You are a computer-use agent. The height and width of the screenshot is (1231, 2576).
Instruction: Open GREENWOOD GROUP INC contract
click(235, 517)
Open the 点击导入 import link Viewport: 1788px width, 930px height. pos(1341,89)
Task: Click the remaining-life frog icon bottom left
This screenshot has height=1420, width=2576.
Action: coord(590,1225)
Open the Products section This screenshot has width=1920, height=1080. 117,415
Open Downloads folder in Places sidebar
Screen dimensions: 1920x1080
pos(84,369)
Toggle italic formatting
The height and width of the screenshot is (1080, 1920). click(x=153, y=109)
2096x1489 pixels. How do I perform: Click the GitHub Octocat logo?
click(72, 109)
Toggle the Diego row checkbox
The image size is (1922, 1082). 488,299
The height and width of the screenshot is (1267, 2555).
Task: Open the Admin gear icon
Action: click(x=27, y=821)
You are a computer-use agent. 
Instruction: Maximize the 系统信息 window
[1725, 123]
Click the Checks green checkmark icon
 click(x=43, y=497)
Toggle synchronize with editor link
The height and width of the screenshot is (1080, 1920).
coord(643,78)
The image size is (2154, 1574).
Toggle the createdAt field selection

EXERCISE OBJECTIVE:
When a line of the entries above contains the word "computer", include it in a tally, then give that tally alone.

RESPONSE TO THE EXERCISE:
2